The United Nations members from 193 nations endorsed a “historic” roadmap Sunday to tackle poverty and hunger, promote well-being and safeguard the environment over the next 15 years. The 30-page “agenda for sustainable development” is expected to guide policy and funding after the deadline for achieving the U.N.’s Millennium Development Goals (MDGs), adopted in 2000, expires by the end of this year.
“This is the People’s Agenda, a plan of action for ending poverty in all its dimensions, irreversibly, everywhere, and leaving no one behind,” U.N. Secretary-General Ban Ki-moon said, in a statement late Sunday. “The integrated, interlinked and indivisible 17 Sustainable Development Goals are the people’s goals and demonstrate the scale, universality and ambition of this new Agenda.”
The roadmap -- finalized after a week of heated negotiations at the U.N. headquarters in New York -- includes an ambitious target of “ending poverty in all its forms and dimensions” by 2030. Among its 17 goals are commitments to achieve gender equality, end hunger, promote physical and mental health and well-being -- thereby extending life expectancy -- and take urgent action to combat climate change and its effects.
— Gillian Bird (@AustraliaUN) August 2, 2015
The sustainable development agenda document will be adopted at the U.N. summit in New York in September, ahead of a crucial climate summit in Paris in December.
“The Summit will chart a new era of sustainable development in which poverty will be eradicated, prosperity shared and the core drivers of climate change tackled,” Ban said in the statement. “Critically, the summit will also contribute to achieve a meaningful agreement in the COP21 in Paris in December.”
Funds for the 2015-2030 development goals will be provided by rich nations and developing countries as part of a deal finalized earlier this month in Ethiopia.
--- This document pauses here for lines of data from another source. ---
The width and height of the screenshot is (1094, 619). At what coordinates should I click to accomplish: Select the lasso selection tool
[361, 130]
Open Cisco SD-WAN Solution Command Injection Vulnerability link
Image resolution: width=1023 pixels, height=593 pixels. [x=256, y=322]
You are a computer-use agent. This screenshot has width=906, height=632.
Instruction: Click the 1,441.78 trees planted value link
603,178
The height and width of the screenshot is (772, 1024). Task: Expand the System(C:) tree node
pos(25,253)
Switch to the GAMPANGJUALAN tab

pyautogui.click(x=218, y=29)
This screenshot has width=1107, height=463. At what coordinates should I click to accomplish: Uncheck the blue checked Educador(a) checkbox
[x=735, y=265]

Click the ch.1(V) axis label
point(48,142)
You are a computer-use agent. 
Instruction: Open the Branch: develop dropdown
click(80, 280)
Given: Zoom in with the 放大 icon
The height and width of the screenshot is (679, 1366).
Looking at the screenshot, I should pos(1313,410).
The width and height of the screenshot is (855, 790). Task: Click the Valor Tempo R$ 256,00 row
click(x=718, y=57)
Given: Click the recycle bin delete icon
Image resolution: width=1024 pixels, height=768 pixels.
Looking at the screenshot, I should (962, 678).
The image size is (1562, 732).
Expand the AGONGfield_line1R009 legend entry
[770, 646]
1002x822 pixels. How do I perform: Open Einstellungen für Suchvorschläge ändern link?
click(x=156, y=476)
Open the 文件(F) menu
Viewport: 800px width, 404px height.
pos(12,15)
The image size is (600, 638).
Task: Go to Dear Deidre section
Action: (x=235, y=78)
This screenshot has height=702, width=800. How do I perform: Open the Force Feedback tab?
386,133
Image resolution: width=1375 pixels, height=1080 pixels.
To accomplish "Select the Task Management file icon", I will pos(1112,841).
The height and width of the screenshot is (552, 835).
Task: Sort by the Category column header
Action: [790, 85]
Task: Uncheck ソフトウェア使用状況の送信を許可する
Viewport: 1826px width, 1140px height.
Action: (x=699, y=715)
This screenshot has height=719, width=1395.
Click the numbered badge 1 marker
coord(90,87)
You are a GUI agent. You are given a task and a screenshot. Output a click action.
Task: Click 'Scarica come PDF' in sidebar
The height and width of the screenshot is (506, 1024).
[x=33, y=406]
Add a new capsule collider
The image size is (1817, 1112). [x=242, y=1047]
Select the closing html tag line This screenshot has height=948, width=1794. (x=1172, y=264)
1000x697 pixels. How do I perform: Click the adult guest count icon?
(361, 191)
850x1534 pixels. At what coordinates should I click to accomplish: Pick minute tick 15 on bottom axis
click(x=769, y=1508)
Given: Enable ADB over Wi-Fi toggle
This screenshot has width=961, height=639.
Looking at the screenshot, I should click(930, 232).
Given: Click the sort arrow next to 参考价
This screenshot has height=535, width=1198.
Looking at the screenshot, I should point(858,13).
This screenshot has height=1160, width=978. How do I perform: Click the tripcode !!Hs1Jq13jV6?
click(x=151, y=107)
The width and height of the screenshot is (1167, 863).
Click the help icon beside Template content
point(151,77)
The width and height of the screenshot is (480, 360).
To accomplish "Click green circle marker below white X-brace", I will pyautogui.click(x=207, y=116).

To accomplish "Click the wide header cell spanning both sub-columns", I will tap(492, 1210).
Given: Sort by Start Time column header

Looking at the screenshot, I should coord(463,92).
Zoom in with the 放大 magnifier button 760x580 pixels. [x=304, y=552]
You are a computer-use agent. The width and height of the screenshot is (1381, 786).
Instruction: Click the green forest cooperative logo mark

Under the agreement, the donor nations agreed to set aside 0.7 percent of their gross national income for development aid.
The new Sustainable Development Goals (SDGs) aim to build on the progress made toward the implementation of the eight MDGs. While several nations have made significant strides -- insofar as poverty reduction, gender equality and access to health care are concerned -- the pace of progress has been uneven and lopsided across countries and regions.
According to a 2014 U.N. report, while the global target for reducing poverty by half was achieved five years ahead of schedule and the number of poor people -- those living on less than $1.25 a day -- had halved to 18 percent in 2010 from 36 percent of the population in 1990, the number of people living in extreme poverty in the sub-Saharan region increased to 414 million in 2010 from 290 million in 1990.
“The 17 Sustainable Development Goals and 169 targets which we are announcing today demonstrate the scale and ambition of this new universal Agenda. They seek to build on the Millennium Development Goals and complete what these did not achieve,” the draft text of the SDGs stated. “We pledge that no one will be left behind.”